After Price's essay came out, former Major League Commissioner Bart Giamatti wrote in his book "Take Time For Paradise" that home plate was the cosmic mountain. Laughing, Price tells me why that simply can't be the case: "Home plate is south. It's the place of comfort. It's the place of warmth. it's the place of security. The four Cardinal directions are determined by the four bases."

Soon Price began writing more about the intersection of religion and sport, "not in a way that athletes might offer their testimony, but in a way that baseball could serve as the source for a kind of faith."

Bookshelf

In his first book, "Rounding the Bases: Baseball and Religion in America," Price writes that "In addition to its religious affection for rules, baseball has its temples -- its stadiums -- where the rites are performed and its shrines -- like the Hall of Fame, the commemorative plaques on the center field fence in Yankee Stadium, and the bronzed shoes of Johnny Bench at Cincinnati's Great American Ball Park."

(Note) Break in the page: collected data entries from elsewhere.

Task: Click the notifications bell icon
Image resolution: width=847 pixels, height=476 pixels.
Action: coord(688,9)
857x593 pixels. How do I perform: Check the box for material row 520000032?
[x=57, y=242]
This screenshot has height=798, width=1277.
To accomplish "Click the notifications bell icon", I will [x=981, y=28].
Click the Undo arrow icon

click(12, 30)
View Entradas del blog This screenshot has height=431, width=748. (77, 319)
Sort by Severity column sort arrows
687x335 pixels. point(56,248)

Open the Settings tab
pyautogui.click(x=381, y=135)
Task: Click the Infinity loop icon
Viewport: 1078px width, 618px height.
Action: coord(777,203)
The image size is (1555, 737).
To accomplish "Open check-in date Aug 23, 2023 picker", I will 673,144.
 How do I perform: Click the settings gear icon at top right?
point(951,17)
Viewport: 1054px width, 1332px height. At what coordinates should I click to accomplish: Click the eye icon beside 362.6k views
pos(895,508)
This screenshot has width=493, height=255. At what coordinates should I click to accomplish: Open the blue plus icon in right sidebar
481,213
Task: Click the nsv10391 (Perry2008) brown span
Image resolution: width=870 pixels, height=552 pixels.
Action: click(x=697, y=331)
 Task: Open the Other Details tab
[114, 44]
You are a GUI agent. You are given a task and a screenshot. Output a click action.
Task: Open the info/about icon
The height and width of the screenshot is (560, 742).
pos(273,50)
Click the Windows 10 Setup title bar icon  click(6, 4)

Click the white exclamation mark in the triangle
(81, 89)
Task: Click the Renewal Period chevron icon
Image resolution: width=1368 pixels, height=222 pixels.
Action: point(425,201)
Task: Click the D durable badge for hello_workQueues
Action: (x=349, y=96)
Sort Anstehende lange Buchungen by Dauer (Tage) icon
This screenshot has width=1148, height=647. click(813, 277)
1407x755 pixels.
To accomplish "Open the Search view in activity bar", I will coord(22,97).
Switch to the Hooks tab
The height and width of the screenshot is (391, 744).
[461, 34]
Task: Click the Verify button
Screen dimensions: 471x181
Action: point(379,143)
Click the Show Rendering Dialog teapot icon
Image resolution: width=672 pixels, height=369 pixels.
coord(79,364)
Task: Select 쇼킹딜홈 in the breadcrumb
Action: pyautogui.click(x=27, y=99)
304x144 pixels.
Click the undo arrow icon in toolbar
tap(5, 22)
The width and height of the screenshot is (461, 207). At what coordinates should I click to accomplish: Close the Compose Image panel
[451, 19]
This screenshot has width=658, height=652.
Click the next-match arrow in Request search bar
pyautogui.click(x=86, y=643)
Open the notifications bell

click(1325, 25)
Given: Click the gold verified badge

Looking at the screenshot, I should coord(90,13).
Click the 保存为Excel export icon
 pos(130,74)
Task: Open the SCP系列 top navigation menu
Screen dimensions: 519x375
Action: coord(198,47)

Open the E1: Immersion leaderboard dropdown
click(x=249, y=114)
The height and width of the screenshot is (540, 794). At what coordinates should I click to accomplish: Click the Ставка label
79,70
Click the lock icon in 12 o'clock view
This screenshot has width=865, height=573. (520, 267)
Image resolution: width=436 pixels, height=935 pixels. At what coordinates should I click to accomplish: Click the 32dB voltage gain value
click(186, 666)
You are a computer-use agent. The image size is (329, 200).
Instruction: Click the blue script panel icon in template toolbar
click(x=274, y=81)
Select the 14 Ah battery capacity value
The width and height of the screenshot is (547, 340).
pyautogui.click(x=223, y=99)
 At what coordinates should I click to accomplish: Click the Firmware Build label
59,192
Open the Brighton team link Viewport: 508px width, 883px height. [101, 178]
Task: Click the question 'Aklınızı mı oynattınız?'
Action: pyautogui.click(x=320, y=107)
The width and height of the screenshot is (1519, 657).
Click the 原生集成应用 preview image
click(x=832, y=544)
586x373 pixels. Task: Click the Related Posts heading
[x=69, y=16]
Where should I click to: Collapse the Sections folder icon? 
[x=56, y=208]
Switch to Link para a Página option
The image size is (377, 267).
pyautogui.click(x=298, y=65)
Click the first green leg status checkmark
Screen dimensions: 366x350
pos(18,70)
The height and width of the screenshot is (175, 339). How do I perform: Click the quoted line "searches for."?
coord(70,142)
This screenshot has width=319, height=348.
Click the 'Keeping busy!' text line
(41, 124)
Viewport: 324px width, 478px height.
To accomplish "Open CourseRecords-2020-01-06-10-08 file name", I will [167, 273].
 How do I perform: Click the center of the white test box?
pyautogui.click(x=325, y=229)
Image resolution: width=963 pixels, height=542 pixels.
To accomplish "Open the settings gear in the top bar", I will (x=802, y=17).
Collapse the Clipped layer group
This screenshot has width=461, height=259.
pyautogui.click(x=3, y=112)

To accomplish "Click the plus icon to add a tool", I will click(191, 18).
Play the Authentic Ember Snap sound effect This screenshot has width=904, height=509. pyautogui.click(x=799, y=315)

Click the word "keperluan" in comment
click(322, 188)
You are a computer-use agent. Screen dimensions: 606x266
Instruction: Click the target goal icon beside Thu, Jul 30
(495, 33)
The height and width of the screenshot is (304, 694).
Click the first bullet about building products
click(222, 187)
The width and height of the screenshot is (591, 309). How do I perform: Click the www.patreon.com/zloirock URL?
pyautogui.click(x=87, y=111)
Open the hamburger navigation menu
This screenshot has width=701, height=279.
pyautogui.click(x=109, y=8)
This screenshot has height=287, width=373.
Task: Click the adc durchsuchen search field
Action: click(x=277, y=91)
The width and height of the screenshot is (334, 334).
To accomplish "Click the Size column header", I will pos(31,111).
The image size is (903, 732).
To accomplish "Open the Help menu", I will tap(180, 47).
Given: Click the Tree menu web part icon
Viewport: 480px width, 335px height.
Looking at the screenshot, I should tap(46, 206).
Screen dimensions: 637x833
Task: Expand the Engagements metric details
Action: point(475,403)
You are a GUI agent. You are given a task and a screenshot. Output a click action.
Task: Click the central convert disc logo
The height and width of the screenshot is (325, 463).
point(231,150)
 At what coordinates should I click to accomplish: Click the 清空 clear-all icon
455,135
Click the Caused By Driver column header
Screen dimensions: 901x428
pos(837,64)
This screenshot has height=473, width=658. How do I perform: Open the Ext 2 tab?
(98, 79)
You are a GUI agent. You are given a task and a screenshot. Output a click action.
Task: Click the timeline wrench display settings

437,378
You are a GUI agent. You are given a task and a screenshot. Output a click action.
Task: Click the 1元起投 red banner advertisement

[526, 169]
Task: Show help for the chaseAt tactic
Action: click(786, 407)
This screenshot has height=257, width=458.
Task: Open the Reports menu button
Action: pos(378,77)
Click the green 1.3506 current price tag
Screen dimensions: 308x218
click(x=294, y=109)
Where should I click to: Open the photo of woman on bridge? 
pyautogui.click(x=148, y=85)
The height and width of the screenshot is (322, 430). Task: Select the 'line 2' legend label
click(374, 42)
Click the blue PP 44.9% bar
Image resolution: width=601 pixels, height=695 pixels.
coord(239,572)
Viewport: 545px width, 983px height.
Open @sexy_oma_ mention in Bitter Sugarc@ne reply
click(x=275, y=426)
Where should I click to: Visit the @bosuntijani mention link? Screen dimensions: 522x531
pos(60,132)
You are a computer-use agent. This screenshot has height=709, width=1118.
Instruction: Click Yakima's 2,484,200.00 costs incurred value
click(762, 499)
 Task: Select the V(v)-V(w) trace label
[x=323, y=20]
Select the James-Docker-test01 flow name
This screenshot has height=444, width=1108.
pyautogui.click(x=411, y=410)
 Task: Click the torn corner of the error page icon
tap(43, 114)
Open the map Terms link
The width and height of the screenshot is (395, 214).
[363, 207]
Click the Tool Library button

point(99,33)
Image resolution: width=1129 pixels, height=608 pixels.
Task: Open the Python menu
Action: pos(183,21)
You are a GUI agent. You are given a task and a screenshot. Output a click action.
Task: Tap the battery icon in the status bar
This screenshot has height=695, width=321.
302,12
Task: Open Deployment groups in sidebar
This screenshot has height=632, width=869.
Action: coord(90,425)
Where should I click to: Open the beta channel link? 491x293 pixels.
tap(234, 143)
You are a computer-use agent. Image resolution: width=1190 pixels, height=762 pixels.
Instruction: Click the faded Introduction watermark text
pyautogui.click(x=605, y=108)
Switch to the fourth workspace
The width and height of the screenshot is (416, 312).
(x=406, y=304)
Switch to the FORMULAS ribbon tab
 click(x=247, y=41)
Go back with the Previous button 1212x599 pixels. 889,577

Even the tarp that covers the field plays a part, too. As he goes on to write: 

"Baseball is the only team sport that, at the professional level of play, requires that the infield be covered with a tarpaulin between games in order to protect it form the possibility of saturation with rain... What this relationship to rain suggests is that the world of the baseball game can be threatened by the destructive waters of the mythic flood or the primeval waters of chaos, both of which are intimated or conjured up by the waters of rain. The grounds crew bears tthe responsibility for protecting the game from such threat of destruction, from such chaos."

As evidenced by the madness when a tarp in Pittsburgh tried to devour one of the grounds crew recently, that chaos is definitely real.  

Price has since begun teaching courses on the sport like "Sport, Play and Ritual" and "Muscular Faith," which focuses on ritual like players crossing themselves upon reaching home plate. His syllabi combine a number of books with films like Bull Durham and Field of Dreams.

description

But there's an upcoming class that Price is particularly excited to be teaching this January, a broad grin on his face as he talks.

"I'm teaching a course called El Beisbol: A Carribbean Religion. We will take students for two weeks to San Juan, Puerto Rico, where they will be able to be housed at the Universidad del Sagrado Corazón. There they will receive instruction in Puerto Rican history as well as have a number of meetings that the faculty are trying to set up with retired Major Leaguers who are living in the San Juan area and -- if it works, if she's able, Mrs. Roberto Clemente."

He pauses for a moment and sits back. "That in and of itself should be worth every cent that students may have to invest to participate."

Institute Archives

(A sampling of the documents and archives that still need to be catalogued and put on display)

Both the class and the Institute are already generating plenty of interest. A number of students have already registered for El Beisbol, and some "former alumni and friends of a more mature stature" are also looking to participate. Former Major League pitcher and Whittier College alumni Jim Colborn has expressed an interest in getting involved.

Before I leave, Price shows me his favorite piece from the Institute's ever-growing collection. It's a Rennie Stennett baseball card and autographed baseball. Price was in attendance for the game in 1975 when Stennett went a record-breaking 7-for-7 in the Pirates' 22-0 win against the Cubs.

"We cannot have it certified by anybody, but the story is what the Institute is about. The meaningfulness of the stories, the ability to reflect on the kinds of connections that take place at the games and at the ballparks and with friends and with players or any of the above -- all of that is part of the culture."